Bu insanlara özellikle üniversite hayatında hazırladıkları imkânlarla,  gencin yaşamı boyunca sahip olacağı yüksek gayeleri de inşa ediyorlar.

Dünyanın en ileri projelerinde daha üniversite zamanlarında yakın temas sağlıyorlar.

Aynı zamanda da öğrencinin her türlü maddi ve ruhsal kapasitelerini tanımladıkları güçlü veri alt yapıları da oluşuyor.

Öyle ki, kim hangi alanda yetkin olabilecekse o yönde bir yaşam planı oluşturuluyor ya da yolunu bilen insanlar meydana çıkıyor.

Şirketler, devletler,  sivil toplum örgütleri,  uluslar arası etkili organizasyonların da yöneticileri bu kişiler oluyor.

Özellikle kendi maddi, manevi güvenlikleri için gerekli bilimsel çalışmalarla ilgili oluşturulan ‘’Biz bu sisteme nasıl sahip olabiliriz‘’ sorularını sorduklarında;  bilim ve üniversite çevreleri, o konu ile ilgili bütün kurumlar;  o hedefi oldurmak için harekete geçiyor. Finansal kaynakları zaten hazırlanmış oluyor. Çünkü o güçler için; hedef gerçekleştiğinde sağlanan stratejik üstünlük belki de çok yüksek güvenlikli bir yaşamı da garanti ediyor.

Bu sistemde yetişip, bu sitemde kendini rahat hissedenler, bu sistemde güvenlik kaygısı yaşamayanlar için,  elbette vatan da bu ortamı sağlayan yer ve kişilerden oluşuyor.

Bir düşünelim. Herhangi bir alanda dünyanın en iyi projesini yapıyoruz, yatırım haline getiriyoruz, işletmeye açıyoruz ve ihtiyaç duyduğumuz kaliteli insan kaynağını arıyoruz. Sonuç olarak da buluyoruz. Hatta övünülecek işler de yapıyoruz. Dünyaca etkili oluyoruz. Ancak sistem bir türlü bizim istediğimiz şekilde işlemiyor.
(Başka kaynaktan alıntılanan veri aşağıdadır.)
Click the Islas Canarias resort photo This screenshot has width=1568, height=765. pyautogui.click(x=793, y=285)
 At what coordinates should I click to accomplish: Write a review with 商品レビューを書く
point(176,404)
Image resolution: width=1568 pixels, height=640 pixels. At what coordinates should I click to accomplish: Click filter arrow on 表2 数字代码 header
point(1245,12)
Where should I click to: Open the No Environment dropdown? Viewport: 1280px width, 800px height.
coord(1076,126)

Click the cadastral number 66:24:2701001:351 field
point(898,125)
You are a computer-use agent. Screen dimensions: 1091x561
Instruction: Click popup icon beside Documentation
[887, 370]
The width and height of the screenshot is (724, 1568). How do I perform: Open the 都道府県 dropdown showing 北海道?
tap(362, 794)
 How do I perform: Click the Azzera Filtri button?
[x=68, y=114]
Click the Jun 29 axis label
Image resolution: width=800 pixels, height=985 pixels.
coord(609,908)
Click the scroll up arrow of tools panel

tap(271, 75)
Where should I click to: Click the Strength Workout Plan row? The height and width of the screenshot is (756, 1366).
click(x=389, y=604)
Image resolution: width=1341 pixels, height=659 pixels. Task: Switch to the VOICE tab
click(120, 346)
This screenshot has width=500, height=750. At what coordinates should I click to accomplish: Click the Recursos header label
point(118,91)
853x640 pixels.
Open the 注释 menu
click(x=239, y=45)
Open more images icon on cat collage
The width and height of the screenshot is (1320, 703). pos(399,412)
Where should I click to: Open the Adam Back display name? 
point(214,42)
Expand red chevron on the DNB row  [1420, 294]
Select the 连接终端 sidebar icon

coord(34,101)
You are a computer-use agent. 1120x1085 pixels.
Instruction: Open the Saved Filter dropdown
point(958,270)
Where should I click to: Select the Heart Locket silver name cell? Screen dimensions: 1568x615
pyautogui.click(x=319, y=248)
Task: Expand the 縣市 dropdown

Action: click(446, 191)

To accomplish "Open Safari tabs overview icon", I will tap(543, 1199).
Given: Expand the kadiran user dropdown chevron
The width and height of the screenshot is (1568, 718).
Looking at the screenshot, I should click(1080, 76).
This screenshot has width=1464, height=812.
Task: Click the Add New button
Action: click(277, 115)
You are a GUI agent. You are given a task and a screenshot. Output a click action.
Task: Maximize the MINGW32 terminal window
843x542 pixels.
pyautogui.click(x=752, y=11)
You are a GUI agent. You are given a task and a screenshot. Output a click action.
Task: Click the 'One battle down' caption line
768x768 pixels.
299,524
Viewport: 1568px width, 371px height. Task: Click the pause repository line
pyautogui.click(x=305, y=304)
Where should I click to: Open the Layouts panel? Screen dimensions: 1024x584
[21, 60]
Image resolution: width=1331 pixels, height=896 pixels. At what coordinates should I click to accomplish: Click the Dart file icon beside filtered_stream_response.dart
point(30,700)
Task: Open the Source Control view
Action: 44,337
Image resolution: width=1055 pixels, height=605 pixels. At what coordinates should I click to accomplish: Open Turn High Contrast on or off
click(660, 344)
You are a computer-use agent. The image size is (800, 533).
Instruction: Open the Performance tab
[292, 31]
Sürdürülebilir, kendini yenileyen ve daha ileri giden bir yaşam biçimine geçemiyoruz. Kaliteli diye aldığımız insanlarımızın zihniyeti bir türlü bizlerin milli hedefleri ile örtüşmüyor. Çünkü yaşamının en etkili yıllarını onların sistemi ile geçirmiş. Tıpkı başka bir ailenin yetiştirdiği bir çocuğun,  gerçek anne ve babasını bulsa bile yaşamında en çok etkili olan annesini yani yetiştiren ailenin yaşamını tercih ediyor olması gibi. Bu sebepten;

  • Önce milli insan kaynaklarımızı yetiştirmenin yolunu bulmalıyız.
  • Milli konularımız olmalı. Her konu bir üniversite ve fakülteye zimmetlenmeli.
  • Muhtarlıktan Cumhurbaşkanlığına kadar bütün makamlar bu bilinç ile hareket etmeli.
  • Dernekler, odalar, federasyonlar bu amaçların sorumluluğunu hissetmeli.
  • İnsanları bu sebepleri dikkate alarak iş başına getirmeli görevlendirmeliyiz.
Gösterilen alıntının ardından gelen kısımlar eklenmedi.